**Passage to read:**

They’re juicy, bright and flavorful. Hollandia Nursery’s Meyer lemon crop is what many customers seek.

“Meyer lemon makes a wonderful cake and zest, David Van Klavern, co-owner of Hollandia Nursery said.

Unfortunately, Meyer lemon trees, and all citrus plants, are sought by a very harmful, almost microscopic, pest known as the Asian citrus psyllid. The pest is smaller than a dime and inspectors have to use a hand lens to identify the insect.

The pest can cause large headaches for citrus growers because they carry a disease that produces greening and bitter fruit known as huanglongbing.

“This is the disease that kills the tree ... over a period of time,” said Milton O’Haire, the agricultural commissioner sealer of weights and measures for Stanislaus County.

O’Haire said two psyllids were found in residential Turlock lemon trees back in October, prompting a quarantine.

“As late as last week, we received confirmation that there was one psyllid found in the Oakdale area,” he said.

Because of the newest discovery, the state could place another quarantine on the Northeast part of the county.

"It’s very important that we keep the disease out and try to control the spread of the insect,” O’Haire said.

The quarantine means fruit cannot leave the county unless the foliage and stems are removed. Growers like Van Klavern, who currently grows the Meyer lemon in a greenhouse, would have to grow all citrus in screen houses, which can cost hundreds of thousands of dollars. Or he said, he might stop selling citrus altogether.

"But the headaches you have to go through… it’s not… that’s what we’re trying to determine. Whether it’s worth it or not,” Van Klavern explained.

There is some good news, though. Even though psyllids have been found, the greening disease has not been found in citrus in Stanislaus County, at least not yet.

The pest has created major problems for other parts of the state. In Southern California, the greening disease has been found in Los Angeles and has devastated groves of citrus.

**What this task involves:**
Answer these questions from the article about the Asian citrus psyllid:
1. In what trees were two psyllids found in October?
2. Under the quarantine, what must be removed from fruit before it can leave the county?
3. Where in Southern California has the greening disease been found?

**Information supplied:**
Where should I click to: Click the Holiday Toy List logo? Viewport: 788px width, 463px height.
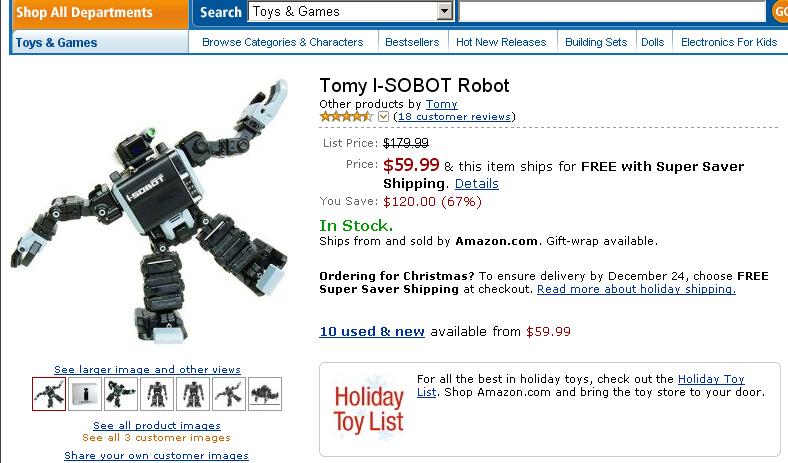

**Solution to the exercise:**
1. Residential Turlock lemon trees.
2. The foliage and stems.
3. Los Angeles.